Saturday, November 12, 2016
11.4.16 Conflict Conflabulation and the Tough Stuff of Dissembling Grudge
Over here, in the midst of all this life stuff, we're inviting some family for Thanksgiving, to celebrate harvest and closeness and life. It's by the skin of our teeth, but he really wants and I want. Our kids all very much want. And it's next to impossible to get bigger family together, or manage to go visit.
So we're carefully planning and trying to distribute the work evenly, instead of doing that thing we all end up doing, of doing so much extra, because that simply is no longer possible. Which is why more of us stop trying to pull this off.
To make things easy, I text everyone, asking 'Can you prepare this and this? ' and 'Can you bring that and that?' as we carefully map out how to pull this off once again.
One of my kids asks if they can come a few days early, and offers to help clean and do prep. I ask all four if they can come a bit early to do all the food/people arranging ,once people get here. It seems good. Simple. Possible.
Some have to leave early for a second gathering, so it needs to be boom boom boom. But nice. Easy peasy.
We plan on everyone helping do the dishes after, instead of being left with the job. It seems solid.
Today I get a reply, saying one person, bringing 1-3 others, doesn't really like the two root vegetable dishes I asked them to prepare, and they want to bring one other dish they like better, instead.
I'm thinking 'Thank the Lord more people didn't respond with only wanting to bring what they like. What would we do?'
In my haze, I imagine first asking everyone what they like, then what they'd like to bring, then figuring out how to do the work ourselves, to have the basics covered too.
Somehow I can't fathom preference being the most important factor, when coming together, when it has not been possible for so long. When who knows who will have the energy to bring us all together again.

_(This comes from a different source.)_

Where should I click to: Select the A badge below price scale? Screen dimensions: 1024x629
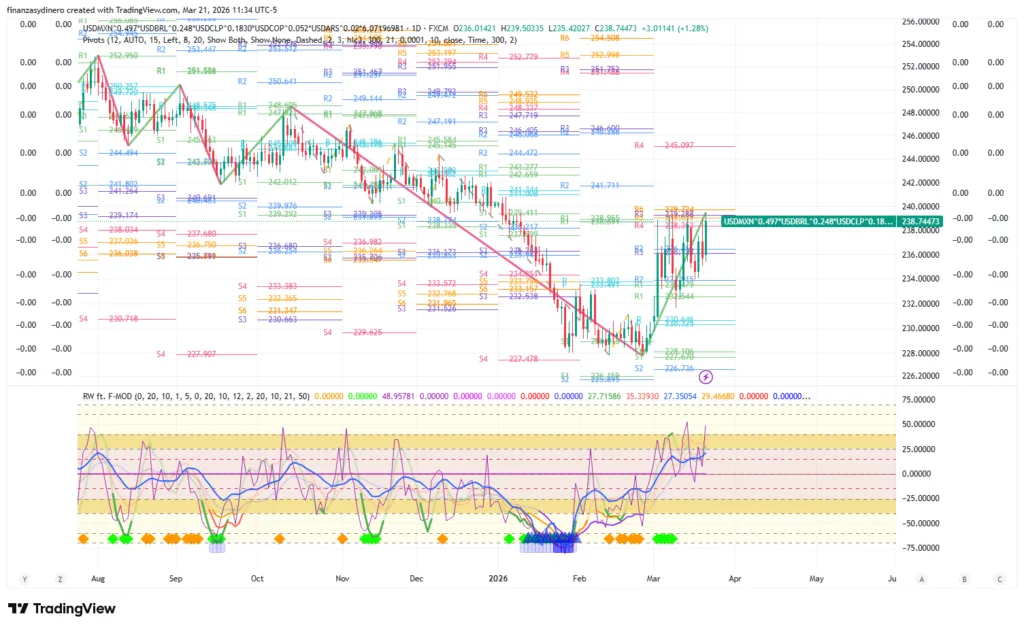[922, 579]
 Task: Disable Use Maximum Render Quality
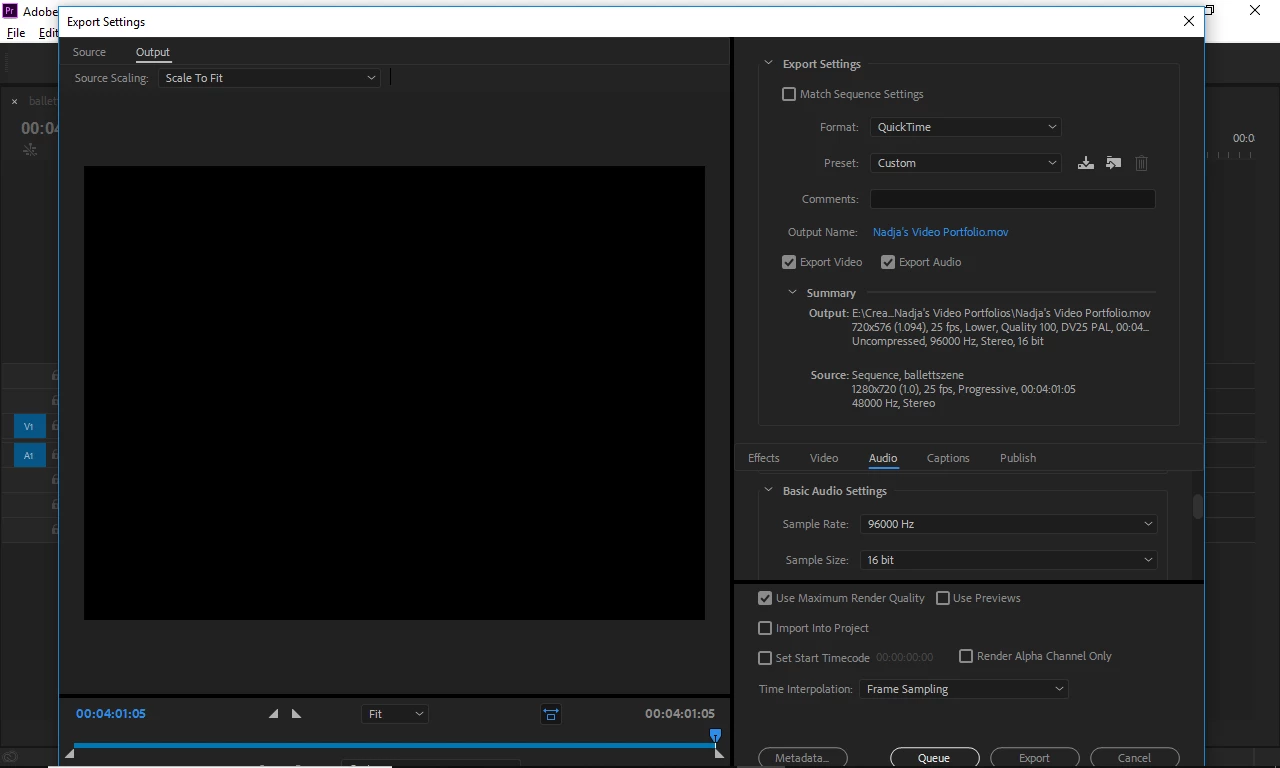765,598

But then I realize the funny things we humans all do, in response to emotional processes.
Sometimes we dig in or insist upon something, in lieu of something else, we know not what. Other times we differ from each other, in our absolute priorities.
And I remember that sometimes I and you and others get riled up by the past, and generate a response that just may belong in the past, too.
I sit with it. I feel how little room I seem to have for these complexities. Skin of teeth.
I think of how unhelpful it is to avoid. To pretend. To act like its peachy when it is not. And too, how helpful it is to simply be with what is. Just keeping it simple.
Then I get it. That it works for people to be themselves and for us to ask if that or this is possible for them.
I realize I can simply reply that we're asking people to bring enough dishes to have things covered, because we can't cover the extra this year. We've divided up all the basic harvest dishes. If they are able to make those things and want to add their fave, that would be helpful. And if they don't, let me know, and I'll see who else can add them.
I know everyone in my whole family would shy away from the whole deal of talking about some funny glitch like this. Potential conflict. They would eat the extra work. For some, the grudge would be assimilated. The resentment tendered. Ugh.
But I don't want to shy away anymore. I don't want to make a big deal where here is none, I don't want to avoid conflict. I don't want to carry more grudges than I already heft. And I just don't feel like living my life compounding assumptions about others, that freeze frame them into some simplified characterization.
It's kind of cool how there is no right and wrong. We can go for the outcome we want. The relations we want.
We can accept who each other seems to be, what with all our stinky human tangles and momentary lapses and all.
That we can say " I see what you want to do. Let me know if you could manage this too, or not. We will be this many people."
And then embrace it. Let it go. Say to ourselves "Yeah, here is this process."
And then move on to this delicious brazen moment we have been given.